Le texte proscrit la discrimination et affirme que « chacun peut se prévaloir de tous les droits et de toutes les libertés proclamés dans la présente Déclaration, sans distinction aucune, notamment de race, de couleur, de sexe, de langue, de religion, d’opinion politique ou de toute autre
opinion, d’origine nationale ou sociale, de fortune, de naissance ou de toute autre situation ».
Mais le concept fondamental de droits humains et sa capacité à reconnaître
des identités genrées ont toujours été contestés.
C’est durant la Décennie des Nations Unies pour la femme (1975-1985), au moment de l’élaboration de la Convention sur toutes les formes de discriminations à l’égard des femmes (CEDEF), que la véritable situation
des droits des femmes dans le monde a commencé à être examinée.
Un nombre croissant de militant-e-s féministes se sont alors rassemblées lors de trois conférences pour aboutir à la création d’une coalition, la Campagne internationale pour l’affirmation des droits humains des
femmes (Global Campaign on Women’s Human Rights).
Lors de la Conférence mondiale des Nations Unies sur les droits de l’homme de Vienne en 1993, un tribunal des femmes portant sur la violence faite aux
femmes a été créé.

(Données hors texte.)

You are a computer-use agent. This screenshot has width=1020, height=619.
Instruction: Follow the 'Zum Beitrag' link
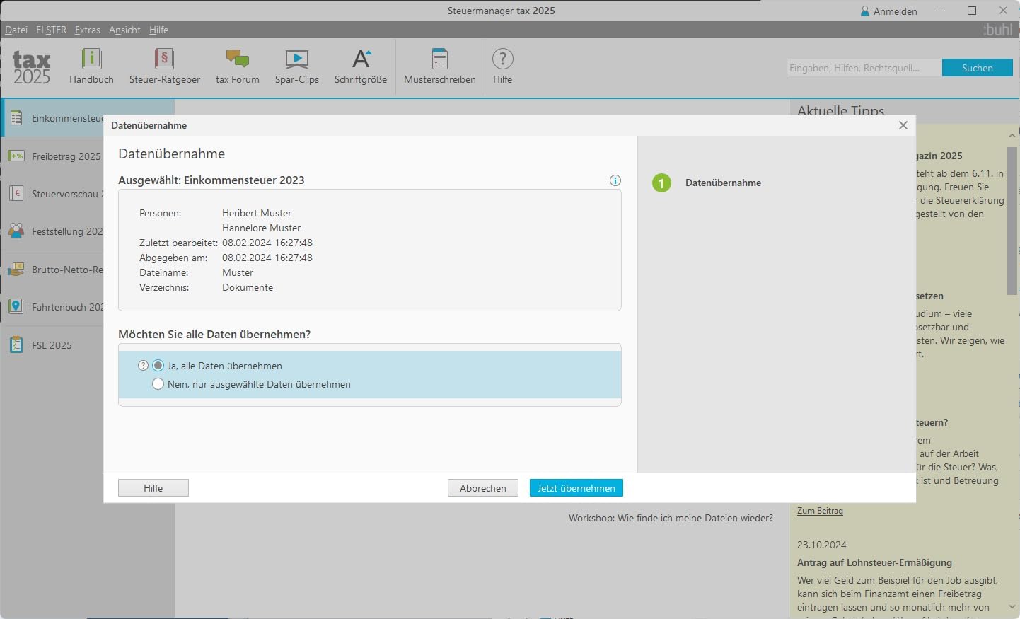[820, 510]

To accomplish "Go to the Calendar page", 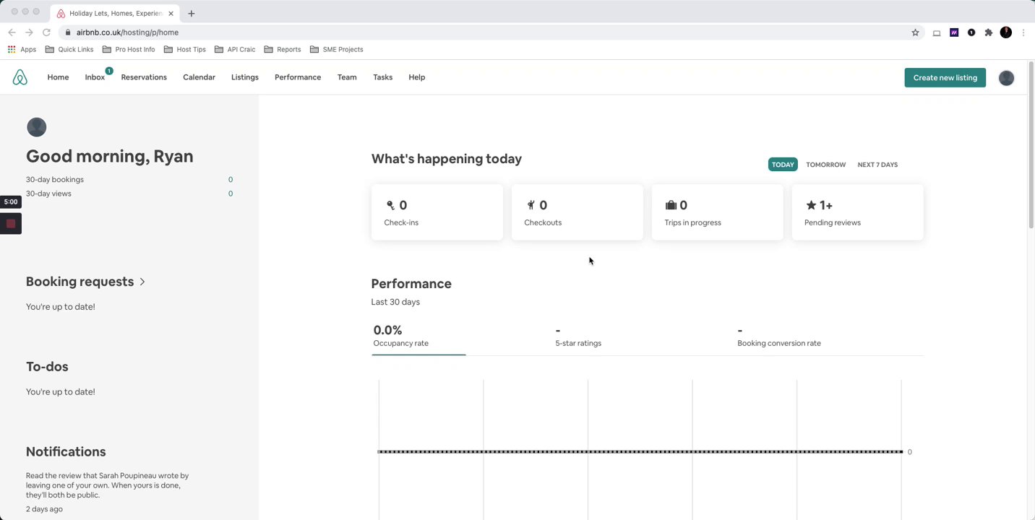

De nouvelles idées radicales y ont été émises et le slogan « Les droits des femmes sont des droits humains » a résonné tandis que les
témoignages des femmes poussaient l’Assemblée générale des Nations Unies à adopter la Déclaration sur l’élimination de la violence à l’égard des femmes.
Les étapes suivantes ont été Le Caire en 1994, conférence durant laquelle la sexualité et les droits reproductifs étaient à l’ordre du jour, puis Beijing en
1995 qui a permis de regrouper les préoccupations des mouvements de femmes dans un plan d’action que les gouvernements devaient s’approprier et traduire en réformes dans le droit et la politique.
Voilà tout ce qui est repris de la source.